A Coca-Cola truck in New York City.
Alexi Rosenfeld | Getty Images
Coca-Cola reported its third-quarter earnings before the bell Tuesday.
Here’s what the company reported compared with what Wall Street analysts surveyed by LSEG, formerly known as Refinitiv, were expecting:
- Earnings per share: 71 cents, vs. expected 69 cents
- Revenue: $11.91 billion, vs. expected $11.44 billion
The beverage giant’s stock has fallen 15% this year, dragging its market value down to about $234 billion. Shares are under pressure as investors worry about both short-term and long-term challenges for Coke.

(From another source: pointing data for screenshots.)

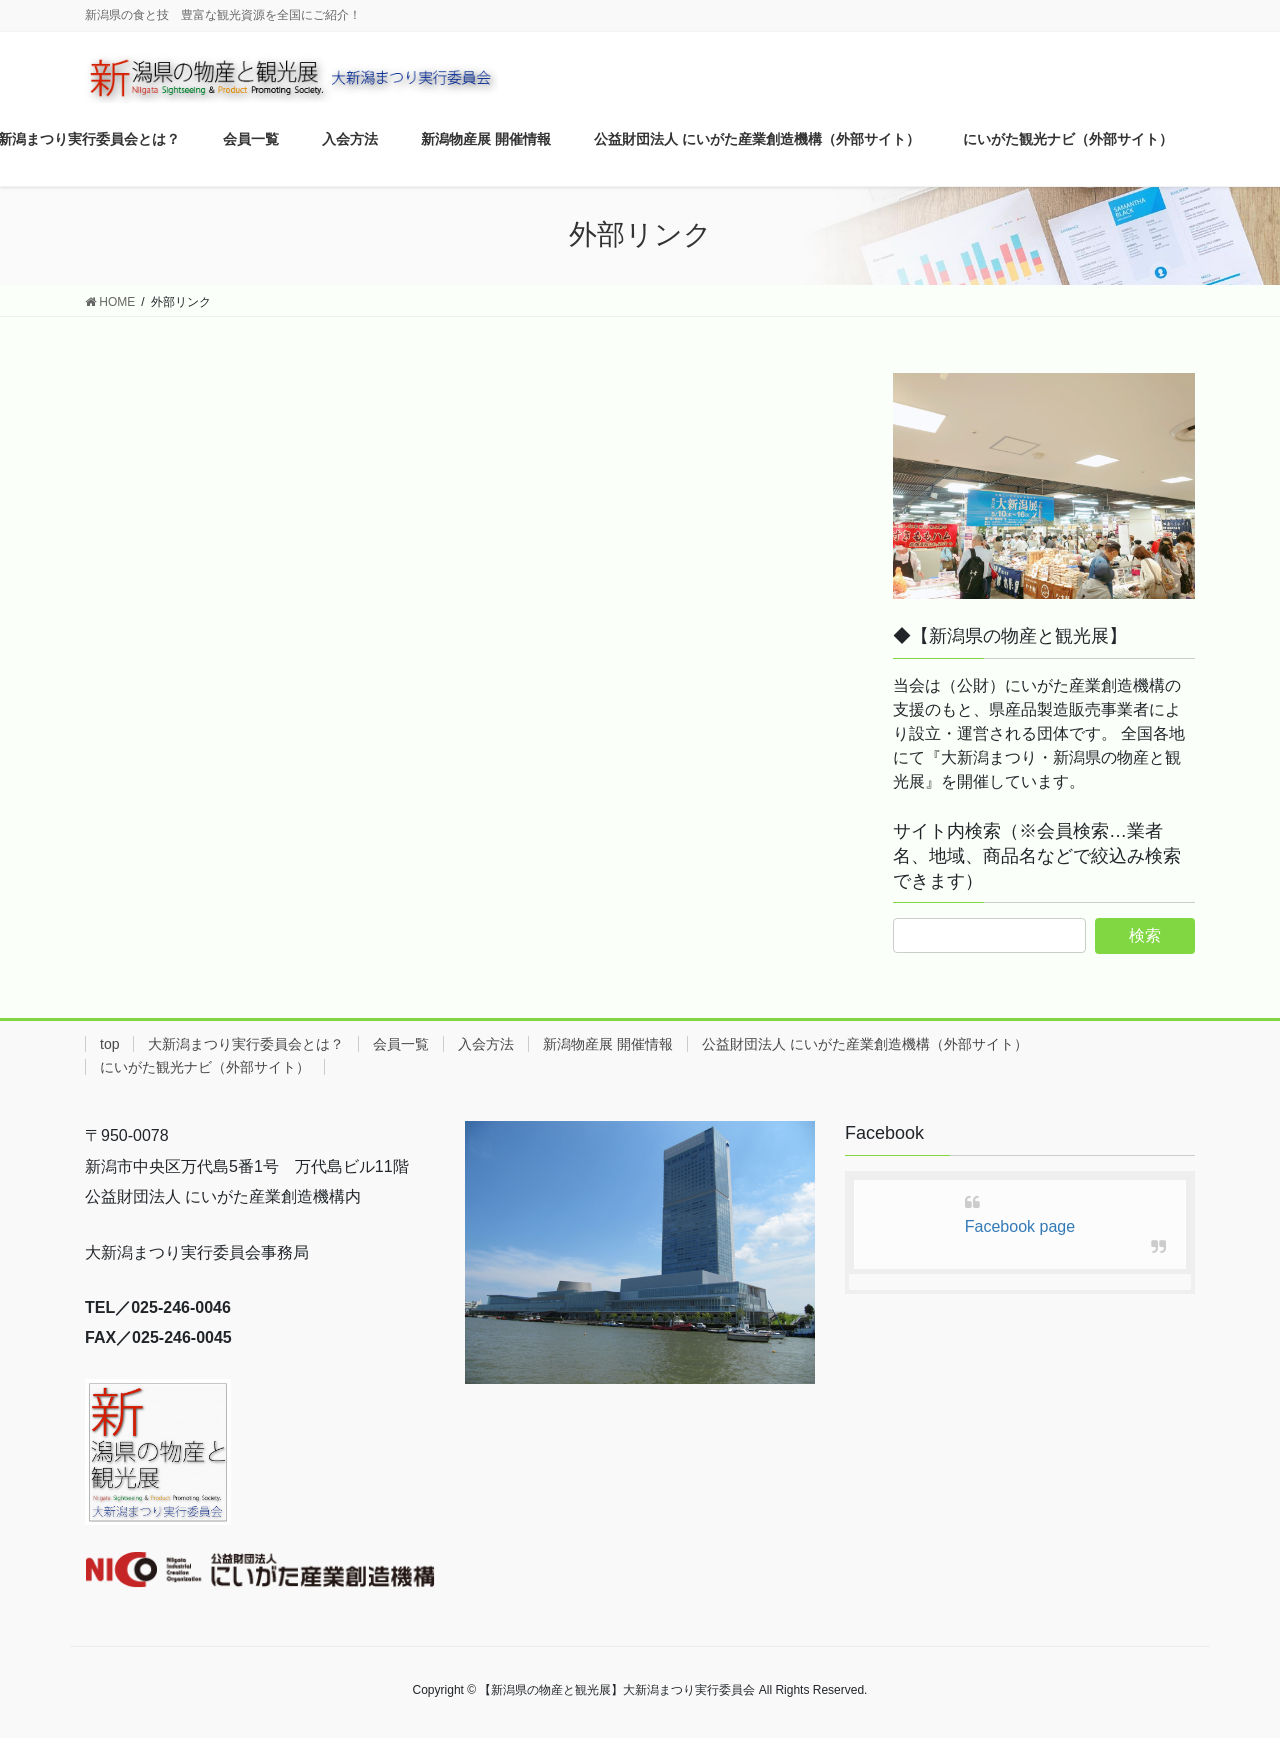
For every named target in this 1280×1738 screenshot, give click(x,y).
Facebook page (1020, 1226)
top (109, 1044)
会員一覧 (401, 1044)
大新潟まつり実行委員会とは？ (246, 1044)
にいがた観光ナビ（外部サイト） (205, 1067)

Like many companies, Coke has been raising prices on its products, driving some consumers to shop for cheaper private-label options instead. The strong U.S. dollar makes its drinks even more expensive abroad. And while many commodities have become less expensive, sugar prices have stayed high.
But sugar isn’t just hurting Coke’s profit margins. Walmart said users of diabetes drug Ozempic are spending less on groceries, sending shares of Coke and rivals like PepsiCo lower.
While Coke has pivoted its portfolio in recent years to include fewer sugary drinks, its namesake brand and other sodas are still important to the company’s net sales. Coke has also recently introduced alcoholic drinks, which have also seen their consumption fall among users of the so-called GLP-1 drugs.
For 2023, Coke expects comparable adjusted earnings per share growth of 5% to 6% and organic revenue growth of 8% to 9%.